The Nordic mobile telephone group was officially called NT-R 69-5 (Nordic Teleconference-Radio, 1969-working group 5). Bokstam was appointed chairman – he was also head of the MTD project – and Haug was secretary, both of them representing Televerket.
The first meeting of the group was held January 14–15, 1970, at Televerket’s offices in Farsta in southern Stockholm. Åsdal welcomed the participants but did not take part in the detailed discussions. The participants at this first meeting – which was to be followed by more than 100 others – were P.K. Olesen from Denmark, E. Jalli from Finland, J.R. Veastad, N.A. Grimsmo and R.A. Torvik from Norway, and P. Wilsson, T. Haug and H. Bokstam from Sweden.
The group’s mission was defined as “exploring the possibilities of future extension of compatible Nordic public mobile-telephone systems, preferably in the form of a joint system. This system would probably be automatic although a manual system cannot be totally ruled out.”
Its first task was to develop a frequency plan for a joint Nordic system. One criterion was that subscribers should be able to travel over a large area, even across national borders, with a limited number of channels in the mobile equipment. “The group therefore devoted nearly all its time during the first year to matching the mobile systems in the three [largely contiguous] countries,” Haug recalls.
The NMT (Nordic Mobile Telephony) group referred to subscribers who moved from one base station area to another as “roamers”; in the systems that existed in the early 1970s, they accounted for 10 percent of subscribers in Denmark and 20 percent in the Oslo region. To make telephone calls independent of a vehicle’s location, two fundamental problems had to be overcome: the system had to be able to locate the subscriber’s position; and an ongoing call had to be transferred automatically from one base station to the next.
The group coined the concept of roaming to cover the first of these functions and handover (or handoff in America) for the second.
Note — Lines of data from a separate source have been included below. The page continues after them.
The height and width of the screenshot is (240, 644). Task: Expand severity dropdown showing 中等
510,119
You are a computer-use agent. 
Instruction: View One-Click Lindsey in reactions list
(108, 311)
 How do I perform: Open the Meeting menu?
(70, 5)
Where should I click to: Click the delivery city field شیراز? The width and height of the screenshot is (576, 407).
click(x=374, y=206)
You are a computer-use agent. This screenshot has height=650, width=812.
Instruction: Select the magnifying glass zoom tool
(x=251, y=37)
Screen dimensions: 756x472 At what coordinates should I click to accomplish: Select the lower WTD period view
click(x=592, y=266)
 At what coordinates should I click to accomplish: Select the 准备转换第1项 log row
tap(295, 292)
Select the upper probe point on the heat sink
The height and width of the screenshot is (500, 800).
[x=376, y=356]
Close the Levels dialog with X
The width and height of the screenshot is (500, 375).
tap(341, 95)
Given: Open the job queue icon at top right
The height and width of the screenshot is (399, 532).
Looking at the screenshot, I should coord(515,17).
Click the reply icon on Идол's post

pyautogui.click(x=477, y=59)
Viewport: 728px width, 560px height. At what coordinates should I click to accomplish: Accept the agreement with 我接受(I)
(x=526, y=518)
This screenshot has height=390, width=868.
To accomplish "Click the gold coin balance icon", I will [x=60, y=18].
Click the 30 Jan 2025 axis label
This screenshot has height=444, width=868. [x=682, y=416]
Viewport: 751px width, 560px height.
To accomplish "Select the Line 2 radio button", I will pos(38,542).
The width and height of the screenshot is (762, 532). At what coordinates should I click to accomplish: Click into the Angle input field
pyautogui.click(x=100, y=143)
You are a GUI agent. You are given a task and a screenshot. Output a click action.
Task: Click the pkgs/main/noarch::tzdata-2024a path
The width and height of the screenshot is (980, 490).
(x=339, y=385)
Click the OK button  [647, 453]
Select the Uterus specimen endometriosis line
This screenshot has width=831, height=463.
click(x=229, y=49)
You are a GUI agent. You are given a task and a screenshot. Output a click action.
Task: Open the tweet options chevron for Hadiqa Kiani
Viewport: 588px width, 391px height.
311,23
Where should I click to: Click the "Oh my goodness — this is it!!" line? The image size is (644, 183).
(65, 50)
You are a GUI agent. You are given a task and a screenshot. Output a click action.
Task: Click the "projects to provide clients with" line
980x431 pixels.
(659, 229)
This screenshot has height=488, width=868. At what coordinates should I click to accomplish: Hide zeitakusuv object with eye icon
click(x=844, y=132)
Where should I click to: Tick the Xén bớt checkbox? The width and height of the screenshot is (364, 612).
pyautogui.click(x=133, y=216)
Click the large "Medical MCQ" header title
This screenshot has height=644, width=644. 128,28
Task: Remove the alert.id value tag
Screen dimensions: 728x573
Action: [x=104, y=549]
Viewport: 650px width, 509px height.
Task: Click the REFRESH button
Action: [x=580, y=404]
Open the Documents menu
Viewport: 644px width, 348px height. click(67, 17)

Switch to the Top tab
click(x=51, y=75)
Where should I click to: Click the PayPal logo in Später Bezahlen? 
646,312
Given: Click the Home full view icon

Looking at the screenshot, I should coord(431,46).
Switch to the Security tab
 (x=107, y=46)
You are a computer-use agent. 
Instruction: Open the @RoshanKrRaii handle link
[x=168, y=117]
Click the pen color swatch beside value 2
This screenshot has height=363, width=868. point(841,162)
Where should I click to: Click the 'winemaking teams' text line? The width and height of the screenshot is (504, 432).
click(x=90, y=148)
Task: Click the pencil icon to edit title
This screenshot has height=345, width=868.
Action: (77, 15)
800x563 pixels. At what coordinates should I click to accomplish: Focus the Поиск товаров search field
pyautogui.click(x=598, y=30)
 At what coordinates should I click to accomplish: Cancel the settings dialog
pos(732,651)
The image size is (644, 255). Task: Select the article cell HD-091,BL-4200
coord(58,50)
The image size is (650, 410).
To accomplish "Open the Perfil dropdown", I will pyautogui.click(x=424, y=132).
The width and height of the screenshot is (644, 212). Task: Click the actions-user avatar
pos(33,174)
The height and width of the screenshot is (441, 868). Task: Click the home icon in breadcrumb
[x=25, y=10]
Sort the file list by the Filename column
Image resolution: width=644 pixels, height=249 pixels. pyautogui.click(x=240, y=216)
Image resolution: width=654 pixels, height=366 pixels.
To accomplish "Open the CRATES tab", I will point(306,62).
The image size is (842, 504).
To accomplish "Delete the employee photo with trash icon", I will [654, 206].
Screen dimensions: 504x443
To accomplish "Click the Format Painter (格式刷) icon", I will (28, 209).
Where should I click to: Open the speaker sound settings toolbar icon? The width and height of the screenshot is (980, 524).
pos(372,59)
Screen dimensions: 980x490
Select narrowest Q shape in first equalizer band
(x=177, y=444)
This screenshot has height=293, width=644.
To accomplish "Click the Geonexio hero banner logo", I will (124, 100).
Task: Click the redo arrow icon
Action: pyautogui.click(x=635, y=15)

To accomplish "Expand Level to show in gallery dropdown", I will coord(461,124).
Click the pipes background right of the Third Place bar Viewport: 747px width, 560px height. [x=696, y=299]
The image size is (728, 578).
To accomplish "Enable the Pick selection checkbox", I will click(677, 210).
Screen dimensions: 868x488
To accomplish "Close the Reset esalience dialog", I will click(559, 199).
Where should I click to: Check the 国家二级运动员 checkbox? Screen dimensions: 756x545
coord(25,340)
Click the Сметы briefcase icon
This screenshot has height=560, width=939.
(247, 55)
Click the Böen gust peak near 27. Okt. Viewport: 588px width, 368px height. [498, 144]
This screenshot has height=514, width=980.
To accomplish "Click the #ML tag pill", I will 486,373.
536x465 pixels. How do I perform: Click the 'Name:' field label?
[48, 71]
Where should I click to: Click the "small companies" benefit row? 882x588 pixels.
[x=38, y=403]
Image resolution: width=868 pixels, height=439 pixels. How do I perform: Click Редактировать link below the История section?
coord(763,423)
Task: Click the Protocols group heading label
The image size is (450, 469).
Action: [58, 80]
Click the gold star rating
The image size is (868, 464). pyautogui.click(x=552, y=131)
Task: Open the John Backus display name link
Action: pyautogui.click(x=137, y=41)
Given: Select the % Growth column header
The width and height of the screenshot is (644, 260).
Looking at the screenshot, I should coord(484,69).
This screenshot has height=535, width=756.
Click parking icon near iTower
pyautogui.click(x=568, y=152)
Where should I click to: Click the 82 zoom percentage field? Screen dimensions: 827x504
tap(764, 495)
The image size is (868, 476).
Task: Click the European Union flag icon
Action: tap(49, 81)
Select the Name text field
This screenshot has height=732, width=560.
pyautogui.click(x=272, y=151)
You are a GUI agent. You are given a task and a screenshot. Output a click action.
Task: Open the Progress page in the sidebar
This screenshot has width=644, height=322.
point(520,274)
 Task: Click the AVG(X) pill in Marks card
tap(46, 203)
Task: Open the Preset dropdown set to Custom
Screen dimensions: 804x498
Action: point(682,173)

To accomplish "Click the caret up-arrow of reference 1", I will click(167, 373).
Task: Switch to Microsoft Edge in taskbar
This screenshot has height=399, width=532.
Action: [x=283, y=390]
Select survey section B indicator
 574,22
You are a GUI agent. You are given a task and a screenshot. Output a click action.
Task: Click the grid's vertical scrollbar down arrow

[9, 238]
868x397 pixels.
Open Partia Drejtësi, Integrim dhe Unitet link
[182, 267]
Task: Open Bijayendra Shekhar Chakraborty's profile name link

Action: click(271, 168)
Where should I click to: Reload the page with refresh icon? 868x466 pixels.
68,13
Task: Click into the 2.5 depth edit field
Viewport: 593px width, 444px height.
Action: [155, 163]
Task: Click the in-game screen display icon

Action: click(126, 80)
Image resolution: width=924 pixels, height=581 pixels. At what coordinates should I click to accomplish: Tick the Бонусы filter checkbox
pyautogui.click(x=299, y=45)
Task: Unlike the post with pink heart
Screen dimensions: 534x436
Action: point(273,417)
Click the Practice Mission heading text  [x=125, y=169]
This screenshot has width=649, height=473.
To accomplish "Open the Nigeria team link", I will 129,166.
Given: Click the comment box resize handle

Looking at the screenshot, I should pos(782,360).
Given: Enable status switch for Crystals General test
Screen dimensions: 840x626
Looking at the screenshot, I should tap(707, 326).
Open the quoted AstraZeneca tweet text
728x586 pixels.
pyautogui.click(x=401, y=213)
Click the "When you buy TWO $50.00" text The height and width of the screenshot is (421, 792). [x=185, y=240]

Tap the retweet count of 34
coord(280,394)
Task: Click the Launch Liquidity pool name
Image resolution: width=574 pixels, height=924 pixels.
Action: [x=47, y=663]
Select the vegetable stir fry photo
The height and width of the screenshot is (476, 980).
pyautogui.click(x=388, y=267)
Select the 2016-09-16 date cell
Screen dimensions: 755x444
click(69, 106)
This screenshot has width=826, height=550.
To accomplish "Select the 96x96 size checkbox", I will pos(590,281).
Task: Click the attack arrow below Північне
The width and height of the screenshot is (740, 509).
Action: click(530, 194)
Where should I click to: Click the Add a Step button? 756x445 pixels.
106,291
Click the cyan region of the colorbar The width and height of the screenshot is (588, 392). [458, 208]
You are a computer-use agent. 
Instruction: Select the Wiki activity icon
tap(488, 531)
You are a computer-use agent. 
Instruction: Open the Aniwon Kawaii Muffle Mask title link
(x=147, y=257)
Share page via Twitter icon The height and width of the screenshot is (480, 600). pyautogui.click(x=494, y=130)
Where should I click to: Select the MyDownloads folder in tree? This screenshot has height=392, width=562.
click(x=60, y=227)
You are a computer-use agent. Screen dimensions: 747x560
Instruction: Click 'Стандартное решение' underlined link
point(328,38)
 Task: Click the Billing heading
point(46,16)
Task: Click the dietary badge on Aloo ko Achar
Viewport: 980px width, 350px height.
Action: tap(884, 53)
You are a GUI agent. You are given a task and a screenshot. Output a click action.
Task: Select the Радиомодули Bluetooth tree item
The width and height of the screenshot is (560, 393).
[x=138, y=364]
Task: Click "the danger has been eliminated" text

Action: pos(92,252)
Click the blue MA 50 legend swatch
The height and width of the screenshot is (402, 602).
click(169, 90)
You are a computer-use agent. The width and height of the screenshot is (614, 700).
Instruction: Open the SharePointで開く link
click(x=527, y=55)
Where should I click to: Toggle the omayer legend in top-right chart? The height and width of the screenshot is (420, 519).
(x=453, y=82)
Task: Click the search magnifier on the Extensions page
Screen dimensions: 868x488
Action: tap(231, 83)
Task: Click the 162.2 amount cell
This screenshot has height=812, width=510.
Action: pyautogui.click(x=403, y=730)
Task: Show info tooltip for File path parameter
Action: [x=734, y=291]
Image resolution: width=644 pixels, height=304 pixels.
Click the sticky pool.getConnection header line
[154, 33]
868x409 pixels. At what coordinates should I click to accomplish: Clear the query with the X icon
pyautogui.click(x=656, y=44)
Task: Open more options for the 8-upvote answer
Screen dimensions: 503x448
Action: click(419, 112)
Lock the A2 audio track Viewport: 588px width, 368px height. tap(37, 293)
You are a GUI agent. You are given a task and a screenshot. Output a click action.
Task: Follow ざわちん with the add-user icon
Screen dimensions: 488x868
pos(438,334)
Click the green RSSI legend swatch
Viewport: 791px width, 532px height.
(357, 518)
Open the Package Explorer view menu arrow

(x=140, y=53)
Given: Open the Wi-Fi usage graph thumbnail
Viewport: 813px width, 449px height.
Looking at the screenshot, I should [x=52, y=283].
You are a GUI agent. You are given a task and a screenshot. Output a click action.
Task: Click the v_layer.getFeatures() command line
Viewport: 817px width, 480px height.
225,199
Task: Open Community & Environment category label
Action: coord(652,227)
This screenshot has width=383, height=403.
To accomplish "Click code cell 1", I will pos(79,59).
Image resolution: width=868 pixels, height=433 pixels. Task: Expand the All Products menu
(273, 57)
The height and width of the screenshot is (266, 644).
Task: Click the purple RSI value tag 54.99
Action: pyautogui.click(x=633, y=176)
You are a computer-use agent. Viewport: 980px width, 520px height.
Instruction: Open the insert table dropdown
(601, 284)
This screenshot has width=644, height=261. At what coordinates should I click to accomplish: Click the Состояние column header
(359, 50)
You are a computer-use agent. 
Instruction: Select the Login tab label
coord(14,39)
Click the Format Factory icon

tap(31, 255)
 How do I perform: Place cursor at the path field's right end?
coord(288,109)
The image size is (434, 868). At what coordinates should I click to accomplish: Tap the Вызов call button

At two meetings in 1970 and 1971, the NMT group heard about some experiences in Australia. A representative of L.M. Ericsson’s Australian subsidiary attended to describe the automatic telephone system being planned there. The group took great interest in the technique for locating subscribers. As the mobile terminals continually monitored and measured the signal strength of the closest base stations, the system was always able to determine which base station was best to call. However, this system would not be able to cope with the transfer of ongoing calls between stations.
The NMT group completed its frequency plan in the autumn of 1970. The border areas between Denmark-Sweden and Sweden-Norway, which required coordinated planning, had by then been studied in detail. The Danes contacted the German telecommunications agency to inform it of what was going on in the Nordic countries and discuss any possible impact around the Danish-German border. The guideline adopted was that the position of base stations had to be agreed with neighboring countries if a national border was less than 110 kilometers away.
Where other regulations for the use of radio transmitters were concerned, including restrictions on their movement, Sweden, Denmark and Norway decided that these could be set “using administrative procedures,” while Finland required legislative amendments.
Norway also said it wanted coordination between mobile telephony and communication with aircraft (alongside aviation channels).